Dün 2 güzel
kadınla bir fotoğraf çekindik... 1983- 2016 arası arkadaşlığımız üniversite
yılları...
Bu yazı
geçtiğimiz 1 Eylül'den bir yazı...
Üniversite
yıllarımızın güzel dostu için... 2 Eylül'de yazamıyorum ona dair birşey...

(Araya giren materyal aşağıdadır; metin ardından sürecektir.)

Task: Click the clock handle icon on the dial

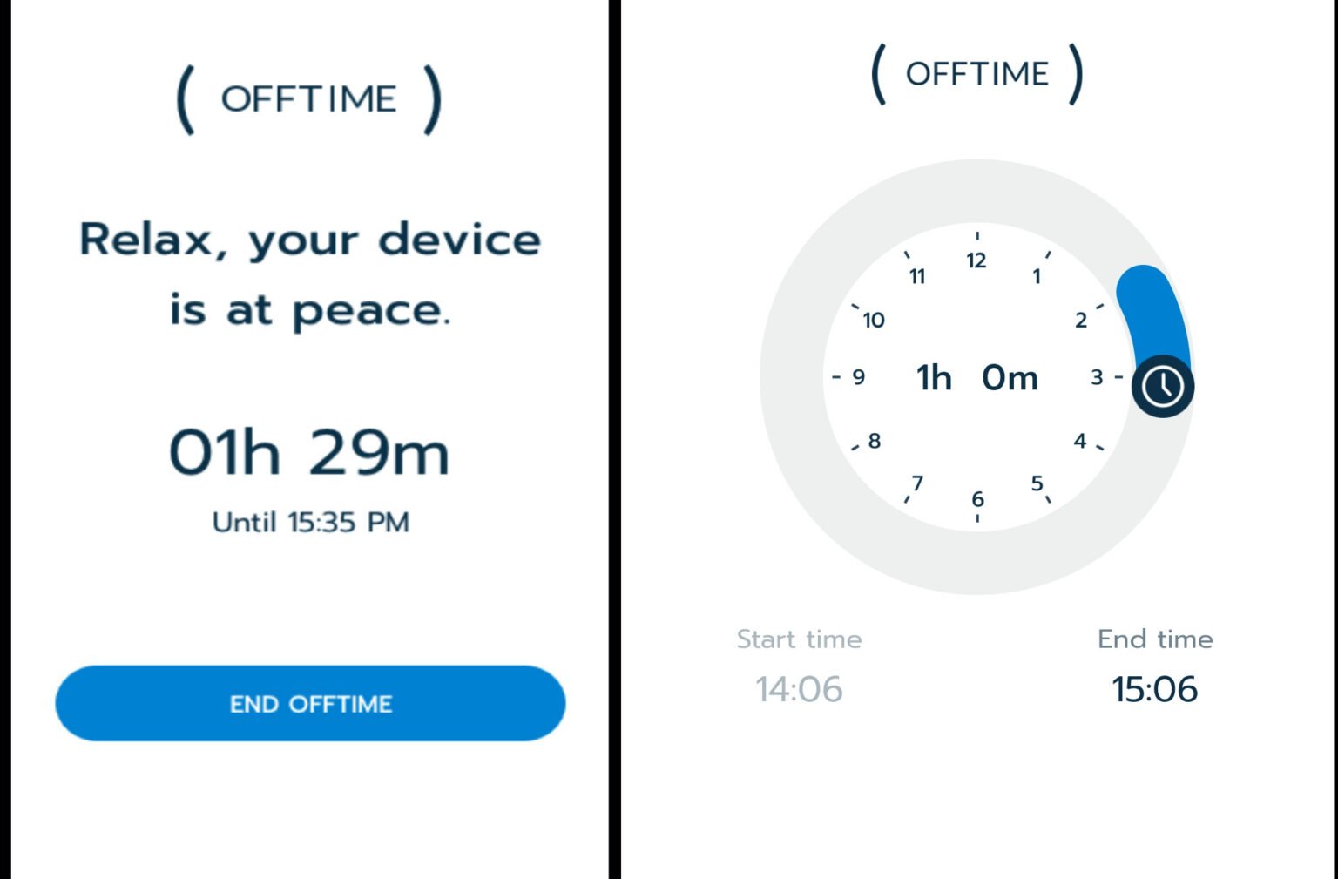Action: (x=1162, y=386)
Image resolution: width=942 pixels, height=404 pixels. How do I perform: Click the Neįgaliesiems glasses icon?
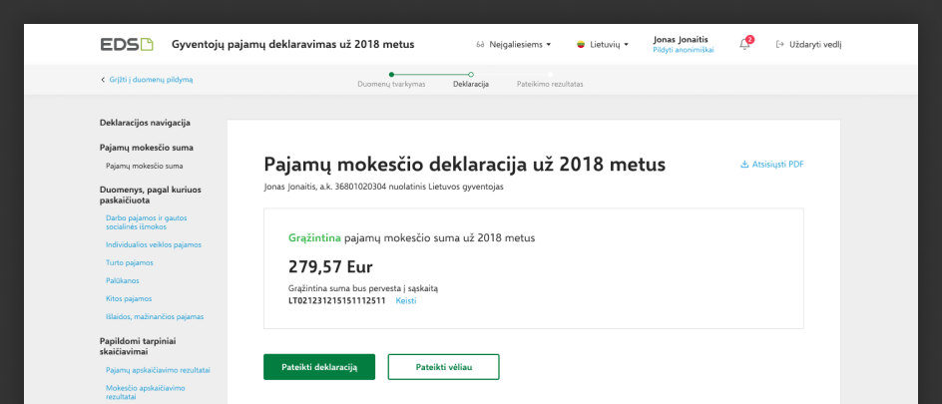pyautogui.click(x=481, y=45)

Çünkü sinirli oluyorum, öfkeleniyorum... Kabul etmekte zorlanıyorum... Aklım
karışıyor...
Güzel
dostlar kaybettim ben 27 yaşında idi Tayfun bizi bıraktığında...Kanser yaş baş,
yürek güzelliği, yaşam sevinci, akıl, yakışıklılık dinlemiyormuş onunla
öğrendim...
Pınar Turan
o kadar gençti ki... O da aynı süreci yaşadı... Onu hep bir yat festivalinde
göğsündeki kırmızı gülle anımsıyorum... Onlar genç yaşta sürpriz yaptılar
bize...
Arkadaşların
sevgilileri, evliliklerini, çocuklarını konuşurken azar azar ölümlerini konuşmaya
başladık sonra...
O nedenle;
Bir keman
gıcırtısı gibi geliyor bana bazı konuşmalar…
Hele de
dostluk, arkadaşlık üzerine yapılanlar…
Bazen
içinde sitemler olan yazılar yazıyorum ve yazdığımda şöyle yorumlar alıyorum;
“takma ya
kafana”, “ne oldu?” “insanları ciddiye almayacaksın bu kadar”
Pardon???
1. yazdığım
herşey bilfiil başıma gelmiş değil elbette
2. evet
insanların ne yaptığı çok önemli
3.ben
insanların yaptıklarını kafama takmazsam o hadsizlikleri yapanlardan ne farkım
kalır…
Ya sizin ne
farkınız kalır?
Şimdi
yazacağım paragraf üzerine çok kişinin diyeceği çok şey vardır elbette… Ama
samimiyetle içinize bakın… Buna benzer şeyler hissetmiyorsanız çok şanslısınız…
İNSANLAR O
KADAR ZALİM OLABİLİYOR Kİ TÜM BUNLARIN KARŞISINDA ŞAŞKINLIKLA DURUYORUM. GÜLÜMSEMEM
KIRILIYOR ÖNCE. KÜFÜR EDER GİBİ SEVİYORLAR. YOK, ASLINDA SEVMİYORLAR. SEVEN
İNSAN, SEVEN ARKADAŞIN YAPMAYACAĞI ŞEYLER YAPIYORLAR. FARKINDA DEĞİLLER, AMA
SEVMİYORLAR. SEVMELERİ GEREKİYORMUŞ GİBİ BİR VİCDANİ SESLERİ VAR. VE O SESİN
DIŞINDA DA GERÇEK HİSLERİ ORTAYA ÇIKIYOR. İNSANLARIN KÖTÜLÜKLERİ TA ŞURAMA
BATIYOR.
SİZ DE ÇOĞU
ZAMAN YAŞAMA KARŞI BÖYLE HİSSEDİP DUYARSIZLIĞI SEÇMİYOR MUSUNUZ?
Ya da böyle
hissetmiyor musunuz? Ne kadar şanslısınız…
Ben böyle
hissediyorum… Sadece bana karşı yapılan bir şey de değil bu… İnsanların
birbirleriyle ilişkilerine arkadaşlıklarına baktığımda bunu görüyorum… Çoğu
zamanda susuyorum… Bazılarınızdan farkım arada yazıveriyorum… Ve bazen
dayanamayıp söylüyorum.
İlkokul,
ortaokul, lise arkadaşlıkları duygusaldır. Bağlar içsel nedenlerle kurulur…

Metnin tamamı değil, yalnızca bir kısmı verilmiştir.